===== Data shown =====
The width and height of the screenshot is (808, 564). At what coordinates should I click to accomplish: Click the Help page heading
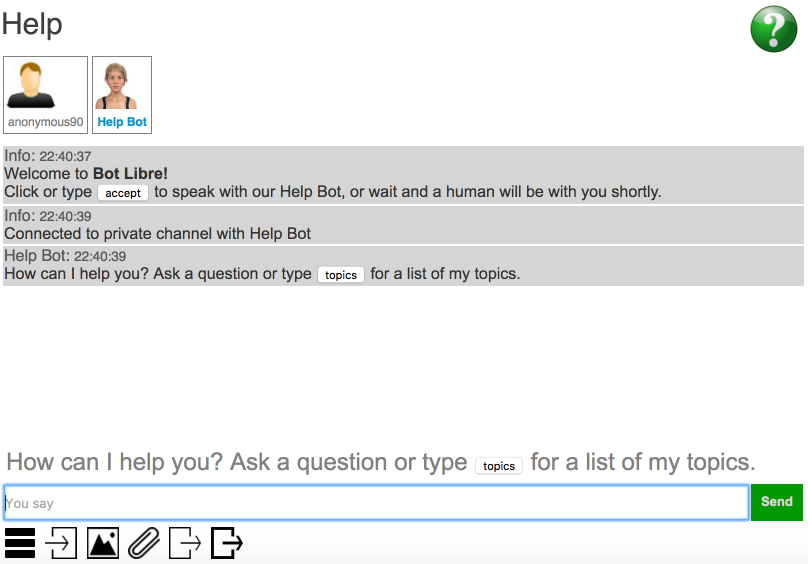click(x=32, y=24)
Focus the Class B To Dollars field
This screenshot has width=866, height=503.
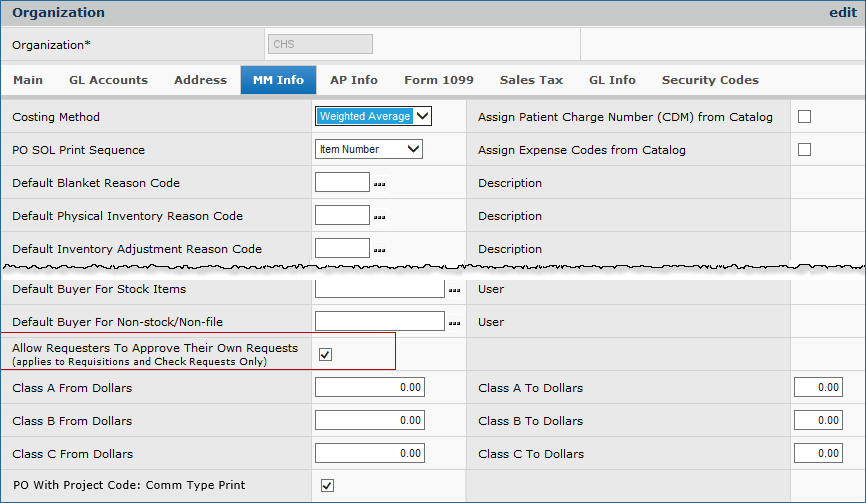(x=818, y=421)
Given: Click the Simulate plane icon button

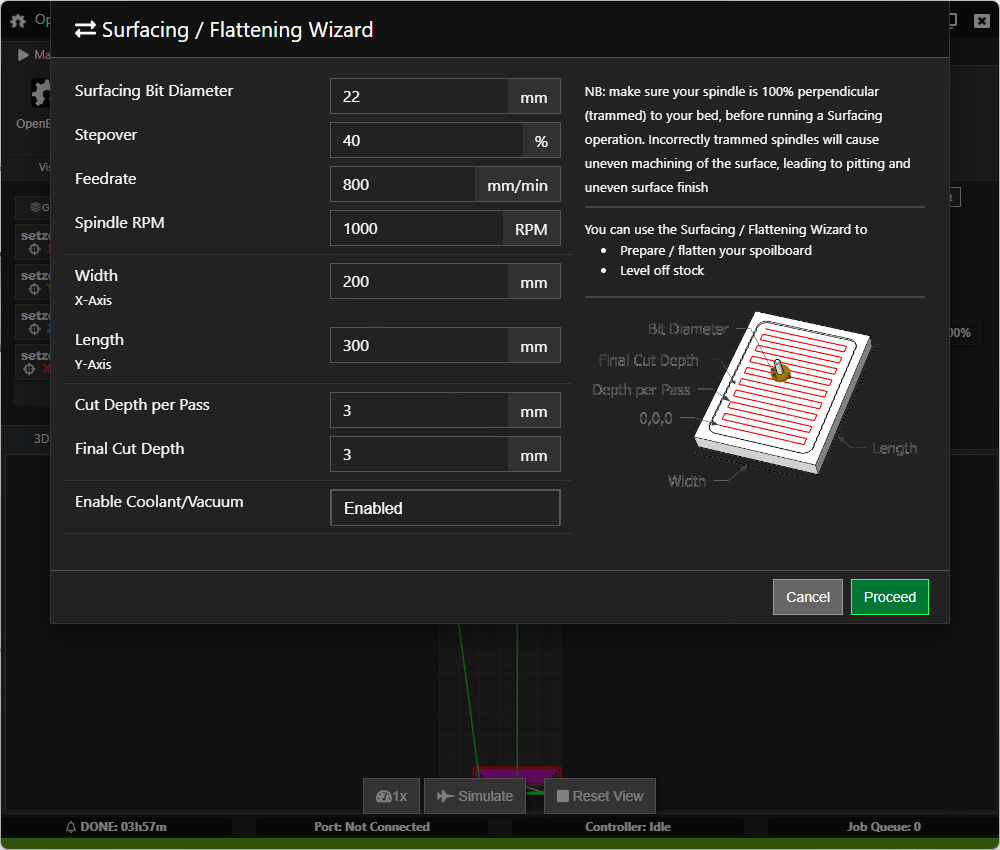Looking at the screenshot, I should pos(475,796).
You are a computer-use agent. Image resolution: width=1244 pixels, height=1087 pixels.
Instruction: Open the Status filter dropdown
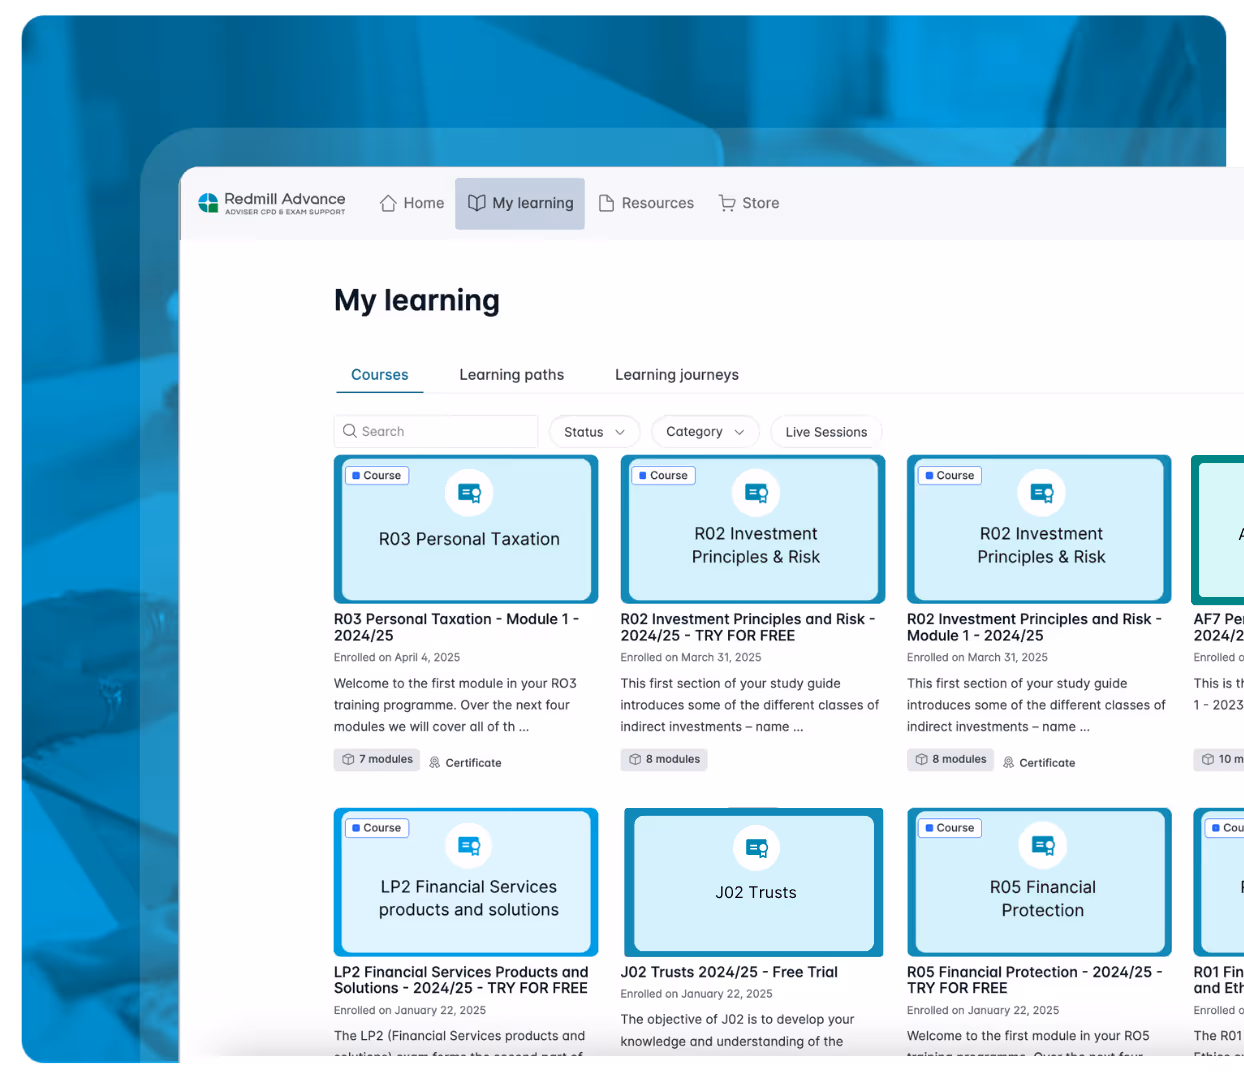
=====
• **Assignment**
Could you reproduce every entry exactly, leaving out the pictures?

• **The answer**
The width and height of the screenshot is (808, 564). At what coordinates should I click to accomplish: Click the Help page heading
click(x=32, y=24)
Focus the Class B To Dollars field
This screenshot has width=866, height=503.
(x=818, y=421)
Given: Click the Simulate plane icon button

Looking at the screenshot, I should pos(475,796).
You are a computer-use agent. Image resolution: width=1244 pixels, height=1087 pixels.
Instruction: Open the Status filter dropdown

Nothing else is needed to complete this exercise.